WORK TO COMPLETE – Find every line of the records that has "screenshot" and return it.

Stored data entries
[Start of section]

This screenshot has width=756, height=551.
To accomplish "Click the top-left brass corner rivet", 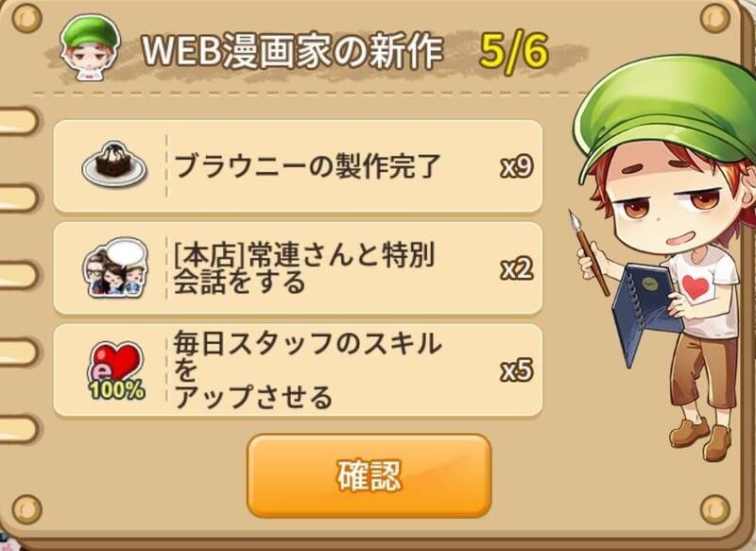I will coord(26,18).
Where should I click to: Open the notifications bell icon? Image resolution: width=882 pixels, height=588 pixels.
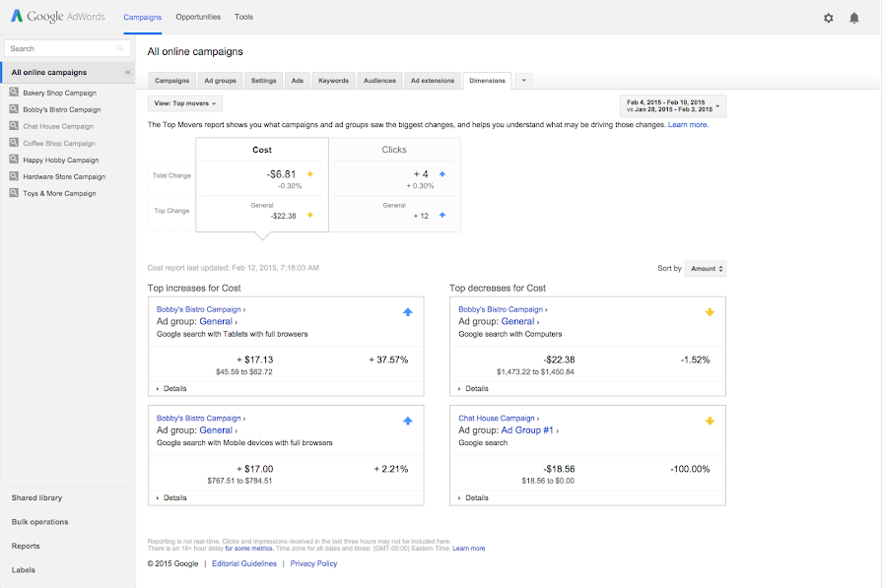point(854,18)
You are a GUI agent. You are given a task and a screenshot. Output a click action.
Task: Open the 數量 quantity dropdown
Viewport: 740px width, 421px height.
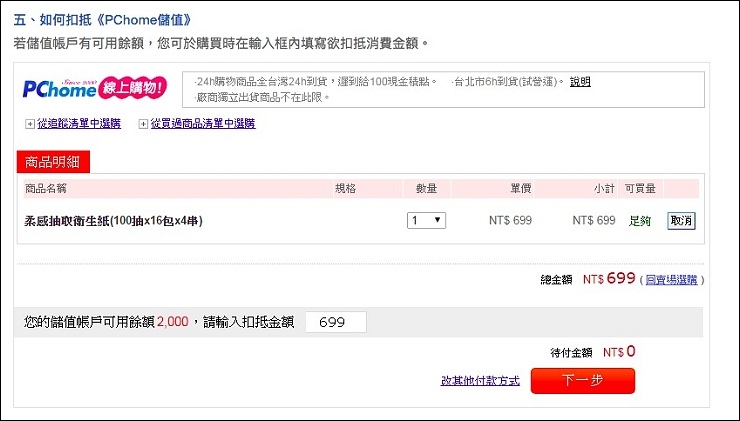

[End of section]

ANSWER FOR THIS EXERCISE –
This screenshot has width=756, height=551.
You are a GUI agent. You are given a task and a screenshot. Output a click action.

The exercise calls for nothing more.